Programming included the following interactive segments-which the organizers expected to cause some discomfort-but again conflict, particularly internal conflict is essential to growth:

Session 1 (Panel and discussion) - "We Don't Need Allies, We Need Accomplices: What does intersectionality look like in practice?"

Session 2 (Interactive workshop) - Where attendees spent time between various table groups (think speed dating minus all the things we hate about it!) to dig into facilitated group discussions:

"Putting Intersectionality into Practice: Building Skills and Knowledge"

"Role Play: Calling Out / Calling In"

"From Each According to Her Ability (Personal Activism and Self-Care)"

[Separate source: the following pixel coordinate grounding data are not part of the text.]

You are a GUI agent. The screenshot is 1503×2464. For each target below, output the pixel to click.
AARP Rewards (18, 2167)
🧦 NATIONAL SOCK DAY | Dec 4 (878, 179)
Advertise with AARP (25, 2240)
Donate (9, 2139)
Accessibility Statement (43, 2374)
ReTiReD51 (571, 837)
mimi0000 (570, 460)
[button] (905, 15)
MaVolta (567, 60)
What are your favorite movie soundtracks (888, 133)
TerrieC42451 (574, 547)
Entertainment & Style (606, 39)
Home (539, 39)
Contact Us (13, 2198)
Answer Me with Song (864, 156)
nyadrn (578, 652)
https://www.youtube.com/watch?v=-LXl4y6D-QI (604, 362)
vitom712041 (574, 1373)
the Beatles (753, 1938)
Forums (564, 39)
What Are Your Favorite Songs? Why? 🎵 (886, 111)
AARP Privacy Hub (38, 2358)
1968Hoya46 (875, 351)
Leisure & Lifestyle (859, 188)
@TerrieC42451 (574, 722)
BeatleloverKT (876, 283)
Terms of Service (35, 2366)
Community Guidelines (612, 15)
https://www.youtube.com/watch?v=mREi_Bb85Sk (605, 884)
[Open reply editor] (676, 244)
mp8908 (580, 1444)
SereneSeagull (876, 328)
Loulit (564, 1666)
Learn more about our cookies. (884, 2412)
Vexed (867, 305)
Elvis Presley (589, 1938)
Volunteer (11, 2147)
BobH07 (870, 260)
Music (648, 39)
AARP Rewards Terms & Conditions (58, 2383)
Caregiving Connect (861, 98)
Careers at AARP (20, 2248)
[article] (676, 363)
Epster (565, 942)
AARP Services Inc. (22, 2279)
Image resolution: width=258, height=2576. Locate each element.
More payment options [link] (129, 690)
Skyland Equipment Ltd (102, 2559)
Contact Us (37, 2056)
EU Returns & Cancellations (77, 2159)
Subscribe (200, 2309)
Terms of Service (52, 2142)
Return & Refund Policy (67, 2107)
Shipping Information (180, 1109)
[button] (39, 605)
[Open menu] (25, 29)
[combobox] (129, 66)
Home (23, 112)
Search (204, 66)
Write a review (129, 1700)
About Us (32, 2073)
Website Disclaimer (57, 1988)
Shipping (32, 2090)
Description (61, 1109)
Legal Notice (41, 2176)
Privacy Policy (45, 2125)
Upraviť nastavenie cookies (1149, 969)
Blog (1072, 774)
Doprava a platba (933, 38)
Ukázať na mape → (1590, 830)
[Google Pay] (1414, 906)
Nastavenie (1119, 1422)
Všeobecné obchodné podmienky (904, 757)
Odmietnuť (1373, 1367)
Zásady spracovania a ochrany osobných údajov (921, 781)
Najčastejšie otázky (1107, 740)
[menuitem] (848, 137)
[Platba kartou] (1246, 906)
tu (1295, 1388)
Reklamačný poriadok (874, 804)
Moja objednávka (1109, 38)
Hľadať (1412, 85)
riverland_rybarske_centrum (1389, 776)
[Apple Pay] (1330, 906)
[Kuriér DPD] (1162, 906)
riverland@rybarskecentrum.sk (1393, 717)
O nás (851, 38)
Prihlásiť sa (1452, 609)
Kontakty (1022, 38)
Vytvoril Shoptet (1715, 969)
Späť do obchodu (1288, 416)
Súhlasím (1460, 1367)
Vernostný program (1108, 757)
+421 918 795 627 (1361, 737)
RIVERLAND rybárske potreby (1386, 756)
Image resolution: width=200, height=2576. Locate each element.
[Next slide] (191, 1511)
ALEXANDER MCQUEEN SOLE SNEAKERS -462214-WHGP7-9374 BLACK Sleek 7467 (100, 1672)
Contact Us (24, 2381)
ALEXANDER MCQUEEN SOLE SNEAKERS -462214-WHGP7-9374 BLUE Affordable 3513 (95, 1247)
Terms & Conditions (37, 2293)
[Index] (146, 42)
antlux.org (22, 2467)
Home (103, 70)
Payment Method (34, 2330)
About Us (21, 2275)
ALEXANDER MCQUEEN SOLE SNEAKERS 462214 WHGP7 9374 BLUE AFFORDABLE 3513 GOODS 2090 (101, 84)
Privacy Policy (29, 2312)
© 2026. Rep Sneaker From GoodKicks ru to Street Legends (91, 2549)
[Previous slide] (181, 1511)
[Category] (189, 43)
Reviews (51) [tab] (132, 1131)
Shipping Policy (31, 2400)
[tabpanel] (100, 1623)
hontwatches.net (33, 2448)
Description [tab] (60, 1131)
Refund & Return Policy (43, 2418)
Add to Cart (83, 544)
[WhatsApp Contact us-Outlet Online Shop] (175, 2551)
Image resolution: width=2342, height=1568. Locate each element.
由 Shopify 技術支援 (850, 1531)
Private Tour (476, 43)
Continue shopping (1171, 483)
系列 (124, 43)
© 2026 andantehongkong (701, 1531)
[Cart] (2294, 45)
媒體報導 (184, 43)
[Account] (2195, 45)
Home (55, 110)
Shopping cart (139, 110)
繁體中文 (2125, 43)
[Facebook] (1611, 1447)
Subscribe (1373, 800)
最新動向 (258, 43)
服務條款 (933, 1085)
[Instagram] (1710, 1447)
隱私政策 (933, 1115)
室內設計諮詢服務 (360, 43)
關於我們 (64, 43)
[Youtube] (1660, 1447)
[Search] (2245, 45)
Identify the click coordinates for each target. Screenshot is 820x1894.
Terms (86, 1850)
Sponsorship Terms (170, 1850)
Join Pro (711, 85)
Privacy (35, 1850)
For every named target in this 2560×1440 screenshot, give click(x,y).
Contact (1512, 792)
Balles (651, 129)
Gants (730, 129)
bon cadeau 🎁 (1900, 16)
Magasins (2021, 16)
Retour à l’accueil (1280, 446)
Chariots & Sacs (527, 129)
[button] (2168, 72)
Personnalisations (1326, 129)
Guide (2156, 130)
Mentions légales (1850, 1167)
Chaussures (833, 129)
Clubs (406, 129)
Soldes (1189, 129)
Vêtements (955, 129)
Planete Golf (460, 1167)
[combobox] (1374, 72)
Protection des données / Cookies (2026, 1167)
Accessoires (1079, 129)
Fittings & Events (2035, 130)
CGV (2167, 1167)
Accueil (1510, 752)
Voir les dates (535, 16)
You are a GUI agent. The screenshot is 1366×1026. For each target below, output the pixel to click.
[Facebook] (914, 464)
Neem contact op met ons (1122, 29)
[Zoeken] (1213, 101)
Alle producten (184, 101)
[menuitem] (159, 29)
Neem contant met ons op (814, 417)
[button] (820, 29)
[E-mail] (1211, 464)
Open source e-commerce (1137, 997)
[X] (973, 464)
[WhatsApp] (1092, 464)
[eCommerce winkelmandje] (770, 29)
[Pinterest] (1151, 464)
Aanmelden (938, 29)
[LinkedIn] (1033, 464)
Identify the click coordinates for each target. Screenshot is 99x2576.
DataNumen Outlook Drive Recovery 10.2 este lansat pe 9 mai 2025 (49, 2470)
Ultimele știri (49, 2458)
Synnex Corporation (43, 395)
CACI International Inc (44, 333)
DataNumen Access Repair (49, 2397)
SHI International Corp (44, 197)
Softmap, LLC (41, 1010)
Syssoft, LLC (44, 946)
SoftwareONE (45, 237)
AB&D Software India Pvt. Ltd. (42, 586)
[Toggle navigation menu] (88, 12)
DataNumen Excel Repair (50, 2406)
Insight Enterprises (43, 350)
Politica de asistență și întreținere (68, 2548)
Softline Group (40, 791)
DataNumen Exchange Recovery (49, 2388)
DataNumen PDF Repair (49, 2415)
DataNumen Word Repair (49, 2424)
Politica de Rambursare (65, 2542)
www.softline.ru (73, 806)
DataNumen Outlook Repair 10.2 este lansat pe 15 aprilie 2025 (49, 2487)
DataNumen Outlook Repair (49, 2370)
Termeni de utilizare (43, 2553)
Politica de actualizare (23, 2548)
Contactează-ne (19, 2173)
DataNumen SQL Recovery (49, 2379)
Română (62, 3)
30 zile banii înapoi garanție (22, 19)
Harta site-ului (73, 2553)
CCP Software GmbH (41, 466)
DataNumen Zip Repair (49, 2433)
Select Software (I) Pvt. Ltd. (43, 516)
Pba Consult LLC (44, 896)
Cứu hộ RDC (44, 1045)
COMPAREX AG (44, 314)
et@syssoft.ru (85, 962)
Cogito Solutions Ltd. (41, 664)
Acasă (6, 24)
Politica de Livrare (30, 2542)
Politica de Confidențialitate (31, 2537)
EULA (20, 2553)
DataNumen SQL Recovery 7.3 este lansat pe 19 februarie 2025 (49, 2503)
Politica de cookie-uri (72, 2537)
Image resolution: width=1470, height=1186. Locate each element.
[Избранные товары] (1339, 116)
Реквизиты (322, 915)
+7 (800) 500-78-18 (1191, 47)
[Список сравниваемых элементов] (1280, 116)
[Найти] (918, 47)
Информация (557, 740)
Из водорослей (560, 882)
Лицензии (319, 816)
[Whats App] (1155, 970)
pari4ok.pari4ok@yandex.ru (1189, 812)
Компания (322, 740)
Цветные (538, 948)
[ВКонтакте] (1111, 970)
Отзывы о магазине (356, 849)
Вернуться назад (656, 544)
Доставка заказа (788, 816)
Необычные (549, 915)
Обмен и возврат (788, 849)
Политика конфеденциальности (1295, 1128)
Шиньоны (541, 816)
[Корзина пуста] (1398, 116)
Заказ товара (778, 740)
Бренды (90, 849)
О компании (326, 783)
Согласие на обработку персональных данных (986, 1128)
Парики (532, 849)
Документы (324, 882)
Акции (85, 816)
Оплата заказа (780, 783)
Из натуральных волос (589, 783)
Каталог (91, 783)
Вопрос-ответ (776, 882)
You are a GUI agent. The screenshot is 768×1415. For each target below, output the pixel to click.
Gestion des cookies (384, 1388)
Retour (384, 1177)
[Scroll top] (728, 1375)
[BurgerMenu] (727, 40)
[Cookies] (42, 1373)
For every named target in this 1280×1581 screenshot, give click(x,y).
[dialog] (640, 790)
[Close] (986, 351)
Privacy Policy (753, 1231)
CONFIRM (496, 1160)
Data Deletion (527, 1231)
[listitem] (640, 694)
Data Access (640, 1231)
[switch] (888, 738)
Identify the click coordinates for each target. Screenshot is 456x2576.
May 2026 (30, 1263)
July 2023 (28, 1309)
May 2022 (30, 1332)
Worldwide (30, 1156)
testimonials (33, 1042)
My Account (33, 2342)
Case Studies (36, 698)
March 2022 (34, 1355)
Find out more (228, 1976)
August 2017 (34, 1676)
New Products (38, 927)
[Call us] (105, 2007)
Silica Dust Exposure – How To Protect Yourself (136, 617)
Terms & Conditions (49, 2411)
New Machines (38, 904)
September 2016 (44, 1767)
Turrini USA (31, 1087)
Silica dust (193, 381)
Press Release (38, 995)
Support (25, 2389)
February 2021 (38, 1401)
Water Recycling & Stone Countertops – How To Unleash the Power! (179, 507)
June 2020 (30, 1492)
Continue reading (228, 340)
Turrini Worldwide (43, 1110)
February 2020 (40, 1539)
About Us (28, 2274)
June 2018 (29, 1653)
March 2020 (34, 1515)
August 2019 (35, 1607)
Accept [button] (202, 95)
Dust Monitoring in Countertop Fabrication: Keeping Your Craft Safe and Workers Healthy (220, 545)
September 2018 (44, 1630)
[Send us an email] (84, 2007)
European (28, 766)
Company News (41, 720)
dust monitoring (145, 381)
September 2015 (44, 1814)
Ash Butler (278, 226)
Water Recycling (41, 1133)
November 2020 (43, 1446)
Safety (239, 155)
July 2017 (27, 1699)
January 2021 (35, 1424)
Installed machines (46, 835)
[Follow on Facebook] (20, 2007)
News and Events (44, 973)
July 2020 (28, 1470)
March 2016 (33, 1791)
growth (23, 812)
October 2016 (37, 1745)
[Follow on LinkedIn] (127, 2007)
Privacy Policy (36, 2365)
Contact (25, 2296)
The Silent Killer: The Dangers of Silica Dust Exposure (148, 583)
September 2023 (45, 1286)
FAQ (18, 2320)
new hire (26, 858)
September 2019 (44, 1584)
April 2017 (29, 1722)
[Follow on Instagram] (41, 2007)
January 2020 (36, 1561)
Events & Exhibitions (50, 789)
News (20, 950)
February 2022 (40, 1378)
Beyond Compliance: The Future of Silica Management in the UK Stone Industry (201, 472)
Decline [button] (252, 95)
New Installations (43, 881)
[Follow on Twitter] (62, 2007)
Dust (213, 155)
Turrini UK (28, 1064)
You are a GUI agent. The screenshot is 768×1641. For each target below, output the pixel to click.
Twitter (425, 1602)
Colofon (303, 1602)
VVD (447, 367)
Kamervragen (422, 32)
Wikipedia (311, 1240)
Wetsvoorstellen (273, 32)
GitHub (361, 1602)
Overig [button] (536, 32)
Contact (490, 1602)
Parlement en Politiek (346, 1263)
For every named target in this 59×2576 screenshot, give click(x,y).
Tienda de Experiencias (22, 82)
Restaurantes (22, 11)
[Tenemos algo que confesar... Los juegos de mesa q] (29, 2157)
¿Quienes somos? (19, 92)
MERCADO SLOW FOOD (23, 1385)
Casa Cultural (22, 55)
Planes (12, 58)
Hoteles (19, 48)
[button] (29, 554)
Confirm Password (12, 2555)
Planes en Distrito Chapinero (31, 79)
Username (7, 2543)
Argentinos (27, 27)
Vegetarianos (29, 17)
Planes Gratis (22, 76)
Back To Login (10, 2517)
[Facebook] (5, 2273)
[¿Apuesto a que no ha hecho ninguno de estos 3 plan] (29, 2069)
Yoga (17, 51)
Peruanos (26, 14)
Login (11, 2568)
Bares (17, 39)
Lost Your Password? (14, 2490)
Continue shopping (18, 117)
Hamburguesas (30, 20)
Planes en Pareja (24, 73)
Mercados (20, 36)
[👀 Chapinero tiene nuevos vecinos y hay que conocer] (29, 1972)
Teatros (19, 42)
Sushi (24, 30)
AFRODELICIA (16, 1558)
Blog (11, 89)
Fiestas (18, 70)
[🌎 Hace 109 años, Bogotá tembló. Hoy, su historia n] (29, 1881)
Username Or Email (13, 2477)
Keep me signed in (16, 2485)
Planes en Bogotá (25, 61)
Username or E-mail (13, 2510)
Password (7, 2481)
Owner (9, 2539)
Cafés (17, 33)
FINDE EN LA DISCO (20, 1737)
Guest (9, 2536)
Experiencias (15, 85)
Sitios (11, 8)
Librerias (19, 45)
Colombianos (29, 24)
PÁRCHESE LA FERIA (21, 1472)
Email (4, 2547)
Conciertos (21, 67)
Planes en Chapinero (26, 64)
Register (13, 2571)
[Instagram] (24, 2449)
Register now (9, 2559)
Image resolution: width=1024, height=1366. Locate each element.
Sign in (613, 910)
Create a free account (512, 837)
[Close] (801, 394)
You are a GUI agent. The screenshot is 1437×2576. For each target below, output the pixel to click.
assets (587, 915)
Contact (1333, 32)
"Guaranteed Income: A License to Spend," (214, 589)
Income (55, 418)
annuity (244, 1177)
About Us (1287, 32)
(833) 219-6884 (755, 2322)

"Culturally Competent Feminism"

"Feminism in Labor"

"Fighting Attacks on Healthcare: An intersectional, trans-inclusive and gender non-conforming approach"

Session 3 AfterJam-A period to debrief and network.

Among the goals or desired outcomes of this gathering of individuals representing a cross-section of Southern California---working class, immigrant, queer, ethnic/racial minorities---is that they continue to build upon the conversations, and truly put what was learned and uncovered into practice. So, it involves applying this intersectional feminist lens to work as artists, media makers, content developers, community organizers, entrepreneurs, clinicians (yes there even included a roundtable on health care), and even corporate professionals. Of course, this is all a work in-progress. Step one has been completed.